▶ Estratto fornito
-- -- --
Due recenti ingterventi contro il frevisionismo politico sul fasismo e l’antifascismo, Mario Isnenghi capo dipartimento di storia a Ca’ Foscari di Venezia e lo scrittore Claudio Magris.

MARIO ISNENGHI SUL CORRIERE DEL VENETO DI IERI 25 APRILE DICEVA IN UNA INTERVISTA SU  LEGA LIBERAZIONE FASCISMO:
“. …Gli amministratori leghisti sembrano defilarsi dalla ricorrenza del 25 aprile e che è meglio festeggiare San Marco. …Una furbata con un processo di trasformazione velocissimo: Bossi fino a poco tempo fa pretendeva di essere antifascista. …Leggo con preoccupazione (da cittadino, non da storico) questo fluido processo di trasformazione . …Questo 25 aprile sta facendo fare passi avanti notevoli verso un anti- antifascismo (che è sempre esistito). . …Quello che mi ha molto colpito è che la neo presidente della Provincia di Venezia, Zaccariotto, al TG3 sembrava divertirsi moltissimo che il 25 aprile non è la festa dei partigiani e che non avrebbe fatto suonare “Bella ciao”. Sembrava che la cosa non la riguardasse. Invece dovrebbe riguardarla perché il fascismo c’è stato e non si può ignorare.”
-- -- --
▶ Compiti
A - Secondo l'estratto, su quale giornale è uscita l'intervista a Mario Isnenghi?
B - Ricopia fedelmente il passo dell'estratto da "Due recenti ingterventi" a "scrittore Claudio Magris.".

▶ Righe di dati
-- -- --
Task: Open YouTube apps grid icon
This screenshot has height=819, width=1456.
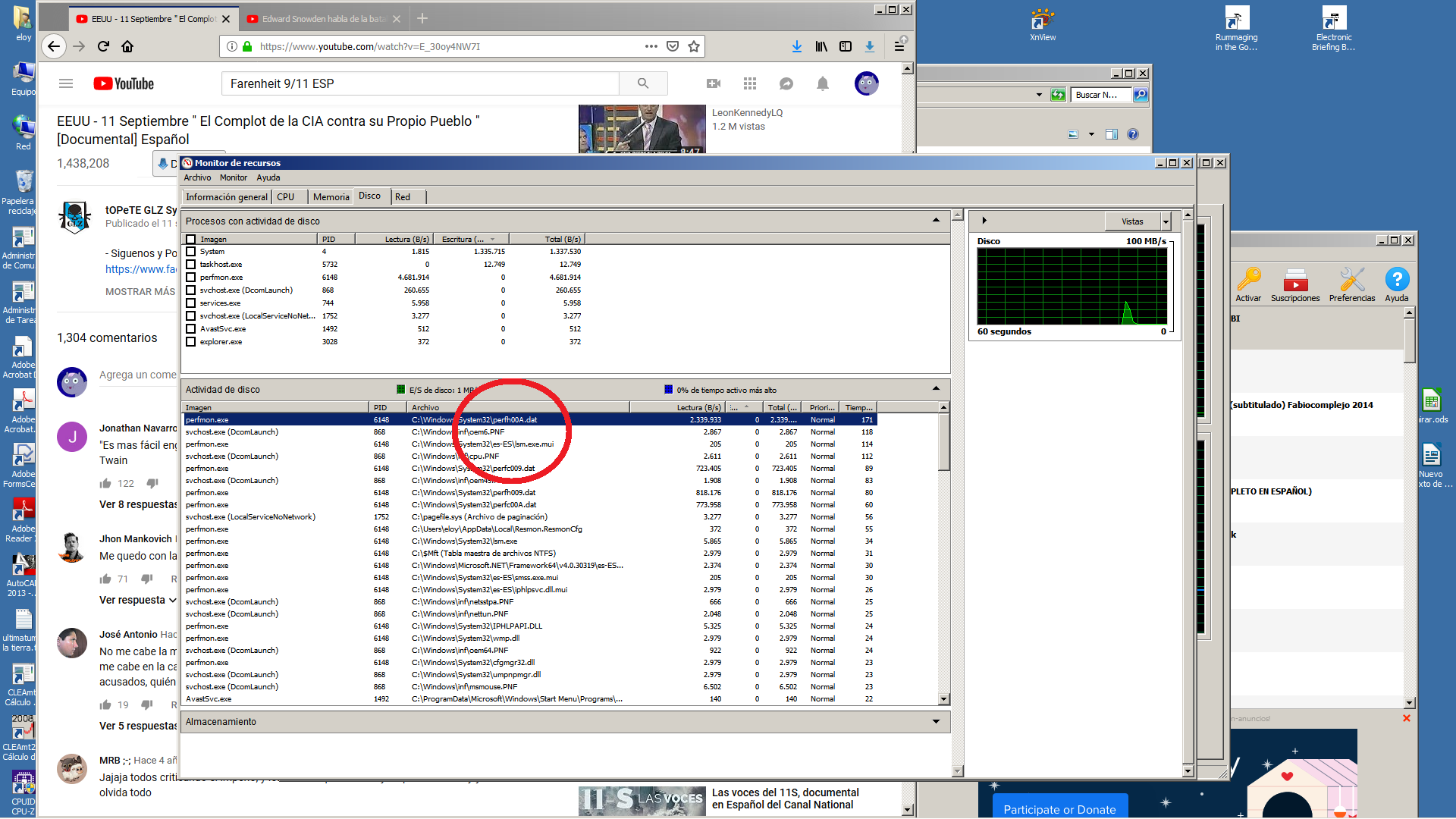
-- -- --
▶ Risposte corrette
A - Sul Corriere del Veneto.

B -
Due recenti ingterventi contro il frevisionismo politico sul fasismo e l’antifascismo, Mario Isnenghi capo dipartimento di storia a Ca’ Foscari di Venezia e lo scrittore Claudio Magris.